A vast majority of small business owners are keen to operate their new company with the freedom of a sole proprietorship — but worry about personal asset protection should their new startup run aground. That’s why one of our readers asked us about limited liability companies (LLCs) and the legal protections they can offer.
In most cases, these protections are extensive.
When you incorporate an LLC, you are creating a new legal entity that it completely separate from you and other company shareholders. Consequently, each LLC member enjoys what’s called limited liability. That means if the LLC ends up falling flat, gets sued or files for bankruptcy, the personal assets of each LLC member should be protected from getting seized in order to satisfy those company debts.
Personal Asset Protection
Personal bank accounts, homes or various other assets are typically protected.

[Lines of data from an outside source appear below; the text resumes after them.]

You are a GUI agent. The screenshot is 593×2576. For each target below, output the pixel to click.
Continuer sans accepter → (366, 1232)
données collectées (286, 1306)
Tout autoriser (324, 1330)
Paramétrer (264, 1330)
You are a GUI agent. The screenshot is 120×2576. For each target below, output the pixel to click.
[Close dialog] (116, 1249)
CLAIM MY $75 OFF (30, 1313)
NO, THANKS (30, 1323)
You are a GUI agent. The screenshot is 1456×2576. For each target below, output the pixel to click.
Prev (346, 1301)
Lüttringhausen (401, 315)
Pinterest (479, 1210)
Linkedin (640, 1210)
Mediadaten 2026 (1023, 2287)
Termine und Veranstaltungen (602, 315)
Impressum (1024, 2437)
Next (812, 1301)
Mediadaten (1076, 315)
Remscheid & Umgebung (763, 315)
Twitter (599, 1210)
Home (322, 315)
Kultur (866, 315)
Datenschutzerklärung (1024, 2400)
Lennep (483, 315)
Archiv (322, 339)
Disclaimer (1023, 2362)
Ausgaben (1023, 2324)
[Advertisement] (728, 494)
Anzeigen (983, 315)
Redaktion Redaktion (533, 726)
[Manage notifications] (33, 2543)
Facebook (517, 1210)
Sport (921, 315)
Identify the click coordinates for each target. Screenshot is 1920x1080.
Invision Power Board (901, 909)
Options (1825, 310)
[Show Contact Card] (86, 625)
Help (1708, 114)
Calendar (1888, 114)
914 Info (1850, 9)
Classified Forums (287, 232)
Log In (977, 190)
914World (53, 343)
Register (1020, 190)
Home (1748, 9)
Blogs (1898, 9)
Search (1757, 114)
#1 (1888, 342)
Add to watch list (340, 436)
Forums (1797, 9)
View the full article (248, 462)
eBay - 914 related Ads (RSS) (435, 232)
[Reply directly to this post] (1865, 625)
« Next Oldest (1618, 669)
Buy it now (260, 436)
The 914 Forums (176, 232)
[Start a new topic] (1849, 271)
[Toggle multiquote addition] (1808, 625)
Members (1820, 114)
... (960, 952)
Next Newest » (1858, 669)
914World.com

Likewise, the assets of an LLC cannot normally be used in order to satisfy the personal debts of an LLC member.
The only loss an LLC owner will likely face in the event of bankruptcy should be their capital contribution to the business. That being said, there are a couple of caveats. As with other incorporation types, an LLC owner may face some form of personal liability if they have personally guaranteed a particular company debt.
One way creditors can breach the wall between your company and your personal assets is called “piercing the corporate veil”. This usually happens when an LLC member has co-mingled their personal assets with company assets, committed fraud or failed to contribute sufficient assets to their company in the first place. The protection of your personal assets may also be rendered void if you have transferred personal property to your LLC in order to evade creditors. This practice is called “fraudulent conveyance”.
That being said, an LLC generally offers a fantastic level of personal asset protection – even if that company ends up buried in debt. So long as you tread carefully and keep your finances firmly separate from that of your company, you should be relatively safe.